__What this task involves__
Using the data below, return the stretch from the line that contains "Where should I click to: Click the PrivacyWall" through the line that contains "Task: Select the fourth", both included, exactly as it stands and nothing beyond it.

__Material shown__
%%

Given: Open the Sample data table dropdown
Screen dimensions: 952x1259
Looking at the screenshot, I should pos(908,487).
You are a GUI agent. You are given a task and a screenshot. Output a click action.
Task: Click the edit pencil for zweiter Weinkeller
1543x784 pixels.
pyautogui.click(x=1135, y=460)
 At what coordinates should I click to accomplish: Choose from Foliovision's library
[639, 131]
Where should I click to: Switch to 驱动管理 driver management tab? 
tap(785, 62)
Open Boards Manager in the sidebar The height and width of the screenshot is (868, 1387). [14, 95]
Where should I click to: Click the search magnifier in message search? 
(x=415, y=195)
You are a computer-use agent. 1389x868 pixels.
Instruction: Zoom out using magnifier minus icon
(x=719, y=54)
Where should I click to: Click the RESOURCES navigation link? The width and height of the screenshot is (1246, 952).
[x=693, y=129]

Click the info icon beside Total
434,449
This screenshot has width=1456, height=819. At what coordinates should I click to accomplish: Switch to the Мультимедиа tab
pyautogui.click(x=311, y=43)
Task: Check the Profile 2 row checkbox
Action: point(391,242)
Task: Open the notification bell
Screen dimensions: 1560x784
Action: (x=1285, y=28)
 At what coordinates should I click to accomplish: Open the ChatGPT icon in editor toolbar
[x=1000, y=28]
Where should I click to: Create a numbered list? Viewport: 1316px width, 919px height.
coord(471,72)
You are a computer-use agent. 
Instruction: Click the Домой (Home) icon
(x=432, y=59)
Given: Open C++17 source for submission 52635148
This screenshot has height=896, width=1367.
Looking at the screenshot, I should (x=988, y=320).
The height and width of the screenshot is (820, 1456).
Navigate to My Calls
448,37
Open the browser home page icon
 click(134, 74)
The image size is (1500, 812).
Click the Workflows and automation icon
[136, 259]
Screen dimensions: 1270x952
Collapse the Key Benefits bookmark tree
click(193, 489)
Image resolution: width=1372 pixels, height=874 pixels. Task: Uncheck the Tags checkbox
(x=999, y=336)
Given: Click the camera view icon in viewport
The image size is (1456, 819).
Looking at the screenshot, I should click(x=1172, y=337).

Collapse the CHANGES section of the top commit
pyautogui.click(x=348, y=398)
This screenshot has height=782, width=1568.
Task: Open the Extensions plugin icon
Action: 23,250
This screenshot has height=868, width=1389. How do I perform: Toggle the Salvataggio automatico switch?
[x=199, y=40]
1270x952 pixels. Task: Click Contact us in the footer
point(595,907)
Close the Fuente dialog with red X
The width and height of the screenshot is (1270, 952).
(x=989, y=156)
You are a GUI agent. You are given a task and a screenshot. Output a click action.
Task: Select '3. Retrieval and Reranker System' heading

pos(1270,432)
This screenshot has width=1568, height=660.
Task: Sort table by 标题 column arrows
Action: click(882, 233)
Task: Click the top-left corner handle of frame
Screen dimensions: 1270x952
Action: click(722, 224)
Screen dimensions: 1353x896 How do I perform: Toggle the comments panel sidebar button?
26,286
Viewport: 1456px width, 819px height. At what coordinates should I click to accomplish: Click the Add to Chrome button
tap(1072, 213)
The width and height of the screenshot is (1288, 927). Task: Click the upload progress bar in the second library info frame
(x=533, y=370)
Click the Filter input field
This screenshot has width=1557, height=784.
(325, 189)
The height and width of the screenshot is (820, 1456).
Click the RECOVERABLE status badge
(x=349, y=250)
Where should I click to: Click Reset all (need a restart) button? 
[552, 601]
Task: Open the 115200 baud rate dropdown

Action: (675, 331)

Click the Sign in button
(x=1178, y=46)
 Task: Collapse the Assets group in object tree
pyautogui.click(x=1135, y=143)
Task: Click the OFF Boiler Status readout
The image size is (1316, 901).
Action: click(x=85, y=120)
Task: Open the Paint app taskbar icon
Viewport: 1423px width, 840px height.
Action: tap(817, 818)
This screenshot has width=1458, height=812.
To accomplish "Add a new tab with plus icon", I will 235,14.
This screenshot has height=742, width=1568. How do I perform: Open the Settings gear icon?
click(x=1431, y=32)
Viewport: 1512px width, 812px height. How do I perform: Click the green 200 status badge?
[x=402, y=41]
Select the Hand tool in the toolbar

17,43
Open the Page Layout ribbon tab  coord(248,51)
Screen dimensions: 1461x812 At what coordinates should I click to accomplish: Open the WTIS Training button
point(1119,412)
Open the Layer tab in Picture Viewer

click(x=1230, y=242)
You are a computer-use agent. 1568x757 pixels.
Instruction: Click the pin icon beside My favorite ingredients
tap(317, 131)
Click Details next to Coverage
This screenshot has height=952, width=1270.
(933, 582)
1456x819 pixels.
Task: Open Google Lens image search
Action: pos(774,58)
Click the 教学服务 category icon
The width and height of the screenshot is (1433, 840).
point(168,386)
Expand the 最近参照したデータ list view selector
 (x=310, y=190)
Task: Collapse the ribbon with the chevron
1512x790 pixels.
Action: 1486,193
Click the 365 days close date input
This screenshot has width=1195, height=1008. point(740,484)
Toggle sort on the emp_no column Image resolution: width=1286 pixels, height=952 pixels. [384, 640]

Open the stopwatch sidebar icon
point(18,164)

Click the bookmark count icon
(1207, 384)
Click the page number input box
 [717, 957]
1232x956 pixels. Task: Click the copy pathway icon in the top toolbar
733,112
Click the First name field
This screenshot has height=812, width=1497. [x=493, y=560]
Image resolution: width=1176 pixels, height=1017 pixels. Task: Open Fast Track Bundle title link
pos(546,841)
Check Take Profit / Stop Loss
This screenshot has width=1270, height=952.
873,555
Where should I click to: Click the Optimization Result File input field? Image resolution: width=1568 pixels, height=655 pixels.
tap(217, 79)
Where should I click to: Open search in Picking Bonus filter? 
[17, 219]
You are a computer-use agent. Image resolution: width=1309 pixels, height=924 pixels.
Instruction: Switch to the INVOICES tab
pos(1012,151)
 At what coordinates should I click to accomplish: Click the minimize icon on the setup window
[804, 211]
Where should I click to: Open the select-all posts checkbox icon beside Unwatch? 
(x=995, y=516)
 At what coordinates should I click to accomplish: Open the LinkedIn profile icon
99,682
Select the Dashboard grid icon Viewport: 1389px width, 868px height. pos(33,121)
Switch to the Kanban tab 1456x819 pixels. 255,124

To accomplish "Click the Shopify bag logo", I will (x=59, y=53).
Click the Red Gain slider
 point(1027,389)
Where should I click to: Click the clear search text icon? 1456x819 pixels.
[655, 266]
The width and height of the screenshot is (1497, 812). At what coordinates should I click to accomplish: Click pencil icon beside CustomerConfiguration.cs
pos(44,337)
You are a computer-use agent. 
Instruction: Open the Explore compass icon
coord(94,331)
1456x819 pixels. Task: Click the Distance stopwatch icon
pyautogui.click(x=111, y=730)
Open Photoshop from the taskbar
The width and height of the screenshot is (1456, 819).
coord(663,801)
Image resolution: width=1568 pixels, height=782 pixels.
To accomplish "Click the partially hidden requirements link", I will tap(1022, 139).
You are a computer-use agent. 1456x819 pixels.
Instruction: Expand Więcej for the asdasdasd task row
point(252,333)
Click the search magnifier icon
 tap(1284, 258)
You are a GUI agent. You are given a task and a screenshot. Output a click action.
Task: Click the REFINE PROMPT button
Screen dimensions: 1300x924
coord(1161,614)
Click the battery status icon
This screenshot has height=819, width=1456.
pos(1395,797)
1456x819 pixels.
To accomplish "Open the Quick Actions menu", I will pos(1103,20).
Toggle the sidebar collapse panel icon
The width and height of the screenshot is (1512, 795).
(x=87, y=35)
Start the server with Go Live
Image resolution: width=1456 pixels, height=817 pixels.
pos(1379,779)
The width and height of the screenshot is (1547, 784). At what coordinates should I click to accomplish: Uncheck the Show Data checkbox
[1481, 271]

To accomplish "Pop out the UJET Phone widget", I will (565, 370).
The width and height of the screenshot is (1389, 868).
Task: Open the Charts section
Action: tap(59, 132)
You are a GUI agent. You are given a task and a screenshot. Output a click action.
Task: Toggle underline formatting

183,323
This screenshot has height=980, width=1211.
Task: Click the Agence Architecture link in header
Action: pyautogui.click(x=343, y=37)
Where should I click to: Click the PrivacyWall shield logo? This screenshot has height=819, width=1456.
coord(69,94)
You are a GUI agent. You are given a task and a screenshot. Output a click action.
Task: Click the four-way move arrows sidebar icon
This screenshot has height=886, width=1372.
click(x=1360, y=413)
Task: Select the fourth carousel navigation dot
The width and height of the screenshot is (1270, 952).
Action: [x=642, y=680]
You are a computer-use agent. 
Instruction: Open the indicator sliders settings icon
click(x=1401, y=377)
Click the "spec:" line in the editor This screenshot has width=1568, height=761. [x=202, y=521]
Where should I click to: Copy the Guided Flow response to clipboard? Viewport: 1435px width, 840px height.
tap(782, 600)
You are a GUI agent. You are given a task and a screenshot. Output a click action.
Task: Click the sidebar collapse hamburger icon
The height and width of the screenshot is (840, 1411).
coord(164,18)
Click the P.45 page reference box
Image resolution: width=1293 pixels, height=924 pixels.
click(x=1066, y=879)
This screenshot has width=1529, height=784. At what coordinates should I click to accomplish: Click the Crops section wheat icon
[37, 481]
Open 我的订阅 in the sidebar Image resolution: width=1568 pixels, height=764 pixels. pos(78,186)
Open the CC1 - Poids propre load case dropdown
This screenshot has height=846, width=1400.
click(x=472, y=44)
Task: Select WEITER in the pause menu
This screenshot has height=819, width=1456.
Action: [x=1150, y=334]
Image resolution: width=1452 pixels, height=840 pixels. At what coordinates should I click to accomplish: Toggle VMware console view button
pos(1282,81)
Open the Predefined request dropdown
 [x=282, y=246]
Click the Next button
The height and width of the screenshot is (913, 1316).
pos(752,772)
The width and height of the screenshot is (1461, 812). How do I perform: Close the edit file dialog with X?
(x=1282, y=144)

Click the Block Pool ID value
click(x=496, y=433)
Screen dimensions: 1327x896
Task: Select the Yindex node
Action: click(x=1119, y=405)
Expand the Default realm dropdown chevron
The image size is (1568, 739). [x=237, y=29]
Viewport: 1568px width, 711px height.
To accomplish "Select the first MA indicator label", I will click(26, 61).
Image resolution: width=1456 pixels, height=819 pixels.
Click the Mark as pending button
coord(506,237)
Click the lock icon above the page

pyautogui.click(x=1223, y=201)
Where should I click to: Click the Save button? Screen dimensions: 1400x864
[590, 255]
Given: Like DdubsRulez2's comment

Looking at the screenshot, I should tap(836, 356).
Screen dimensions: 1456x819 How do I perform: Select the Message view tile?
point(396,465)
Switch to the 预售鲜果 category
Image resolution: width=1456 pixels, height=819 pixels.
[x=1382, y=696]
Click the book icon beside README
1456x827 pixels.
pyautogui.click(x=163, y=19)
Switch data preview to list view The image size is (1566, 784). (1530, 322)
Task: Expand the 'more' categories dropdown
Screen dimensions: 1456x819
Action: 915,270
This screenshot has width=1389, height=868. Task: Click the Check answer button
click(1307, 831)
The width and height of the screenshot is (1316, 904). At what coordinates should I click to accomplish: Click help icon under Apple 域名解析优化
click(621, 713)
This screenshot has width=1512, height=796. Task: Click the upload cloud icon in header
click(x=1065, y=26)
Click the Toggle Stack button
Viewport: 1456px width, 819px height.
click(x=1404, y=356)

%%

__Your solution__
Where should I click to: Click the PrivacyWall shield logo? This screenshot has height=819, width=1456.
coord(69,94)
You are a GUI agent. You are given a task and a screenshot. Output a click action.
Task: Click the four-way move arrows sidebar icon
This screenshot has height=886, width=1372.
click(x=1360, y=413)
Task: Select the fourth carousel navigation dot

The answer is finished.